The beach at Polychnitou is long, and at times very peaceful, the water clear and unruffled by wind.
I went off to the hot spring which lies southeast of the town of Polychnitou in 2002. It cost 500 drachmas to get in, and the German lady who ran the place said it was possible to book ahead to go as a family. I took some photos of the bath area, which is Ottoman style, the water coming in at 60 degrees and when they are filling it, you can stand just next to it and feel the water as hot or as cool as you like.

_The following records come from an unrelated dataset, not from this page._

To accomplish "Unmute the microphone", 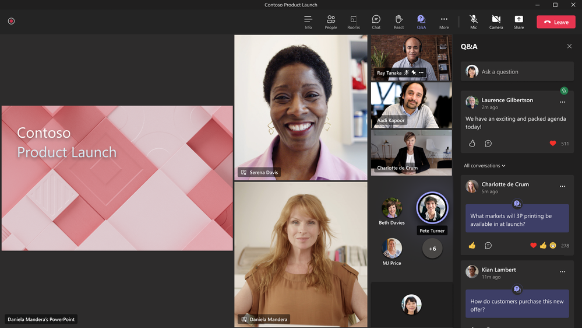I will point(474,22).
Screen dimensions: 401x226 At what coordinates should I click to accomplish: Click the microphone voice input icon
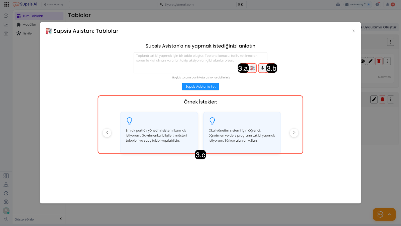262,68
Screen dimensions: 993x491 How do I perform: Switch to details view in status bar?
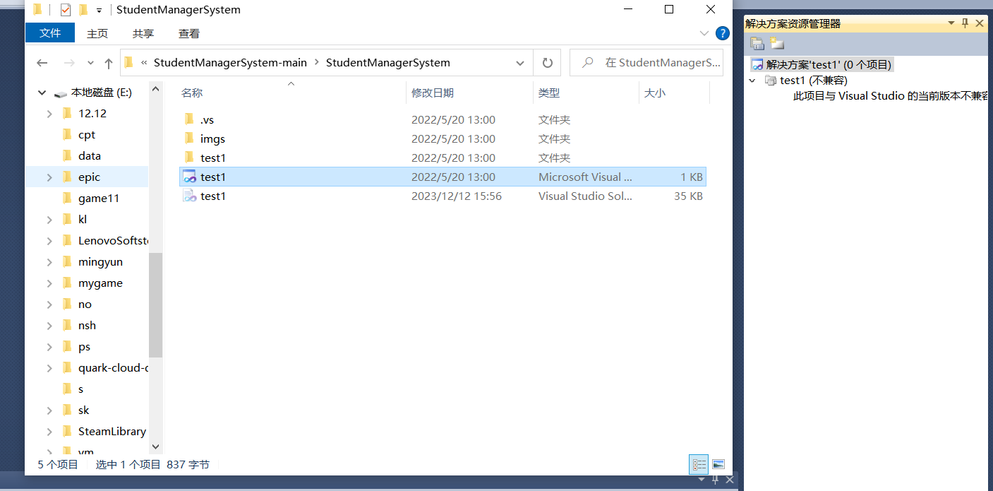point(699,464)
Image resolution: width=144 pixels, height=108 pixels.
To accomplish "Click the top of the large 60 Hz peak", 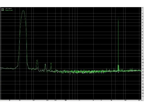I will (23, 11).
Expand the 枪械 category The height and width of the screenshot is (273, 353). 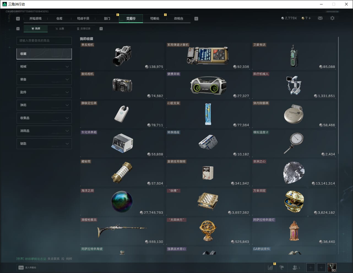[44, 67]
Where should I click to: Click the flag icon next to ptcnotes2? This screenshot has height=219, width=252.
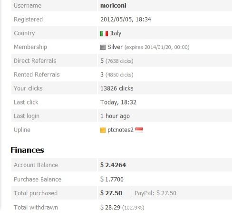point(139,130)
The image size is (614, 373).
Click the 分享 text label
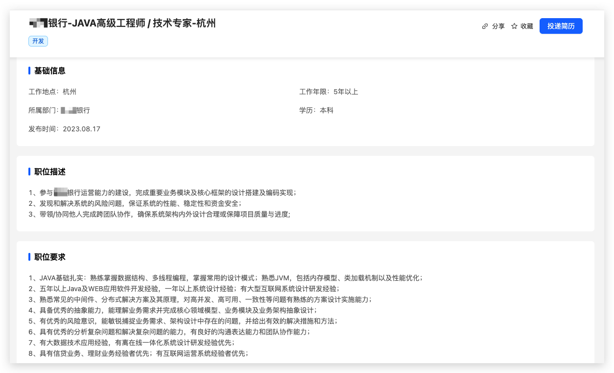click(x=498, y=26)
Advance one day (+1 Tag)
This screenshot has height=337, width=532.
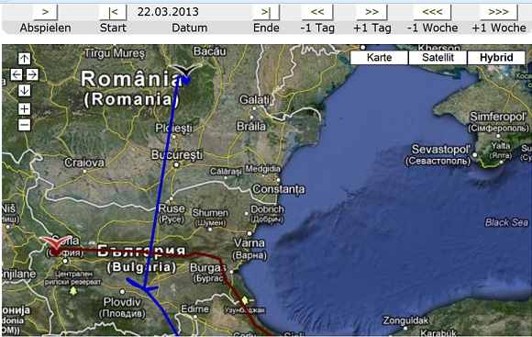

I wrote at the time: “I love this bath, it’s simple, with a rest area outside, and the walls are washed in a deep pinky red colour, most of the time the water is about 39 or 40 degrees. There are two rows of four skylights, which give a pleasant light when the sun is out, and the water is a deep murky greeny-brown colour, almost a yellow ochre, which gives a suitably medicinal feel when you plunge in. The hot water lies in the spout that leads it out of the actual spring, so you can sloosh water into the main bath to heat it up a bit”.
The actual hot spring area was being developed and they had built a little amphitheatre behind the Ottoman baths which, I guess, would eventually become a Rotemburo of sorts. The open water is 60 degrees and much too hot to bathe in. I walked down to the place further down where it meets the cold river to see if there were some place to bathe au naturelle, but not so. The cold water is black and very brackish, and the spring water forms iron and sulfur splodges and white crusts, which I made the mistake of stepping on, the crust gives way and you are suddenly six inches deep in a hot, scalding mud.
There were a few abandoned houses around the spring area, and across the river that crosses the spring, two older style buildings which looked like older bath-houses, but still from the Ottoman period with the rounded roofs of the traditional Hammam.